"O güzel kimliğine, diline, kültürüne sahip çıkmadığı, bunları korumak için devletten bir şey istemediği için" Çerkeslere sitem eden Yaşar Kemal, Nigâr Hanım ile çiftçi Sadık Efendi'nin oğlu olarak dünyaya geldi.
Gençlik yıllarında yazdığı şiirleri, Adana Halkevi yayınlarından birisi olan, Görüşler Dergisi’nde yayımlanmaya başladı. Askerdeyken ilk hikâyesi olan “Pis Hikâye’yi” yazdı.
1951 yılından itibaren Cumhuriyet gazetesinde fıkra ve röportaj yazarı olarak çalışmaya başladı. Yaşar Kemal ismini de ilk kez burada kullandı.
Yaşar Kemal, eserlerinde toplumun tüm yönlerini, ağalık ve toprak sorununu, kan davalarını, sömürme zihniyetini, en doğal haliyle kaleme aldı.
Bu konuları, bir gözlemci gözüyle değil, bir yaşanmışlık pratiğinin verdiği derin tecrübelerden yararlanarak anlattı. Yaşadığı coğrafyayı, doğduğu köyü, çalıştığı yerleri, tüm detayları ile ele aldı.
Halk kültürü ve folklorik çalışmalar bakımından da zengin olan Çukurova bölgesi onu halk hikâyelerine, sözlü kültüre, folklorik çalışmalara yönlendirdi. Ama Çukurova dışındaki bölgelerin de folklorik çalışmalarını inceledi. Farklı bölgelerdeki kültürleri de araştırdı ve derlemeler yaptı.

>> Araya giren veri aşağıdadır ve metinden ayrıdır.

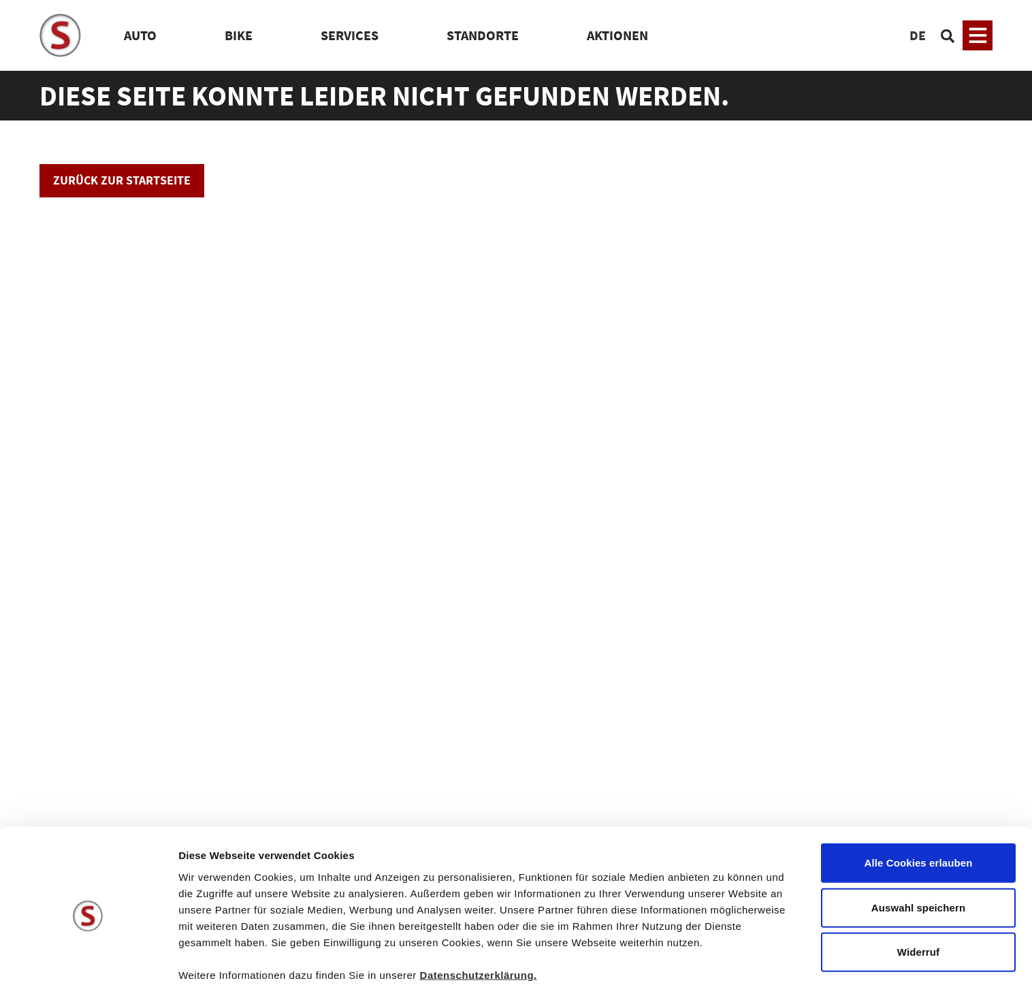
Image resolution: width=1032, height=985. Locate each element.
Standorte (483, 35)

Folklorik ve kültürel çalışmalarını sürdürürken şiirleri, şarkıları, türküleri deyişleri de ele aldı.
PEN üyesi olan Yaşar Kemal, aynı zamanda Nobel edebiyat ödülüne aday gösterilen ilk Türkiyeli yazardır.
Çeşitli üniversiteler tarafından kendisine fahri doktora verildi. Yaşar Kemal ismi ile Kültür Merkezleri, kütüphaneler, bulvarlar, caddeler, sokaklar, mahalleler ve parklar açıldı.
Yaşar Kemal, 14 Ocak 2015 tarihinde, İstanbul Üniversitesi Tıp Fakültesi yoğun bakım ünitesine kaldırıldı.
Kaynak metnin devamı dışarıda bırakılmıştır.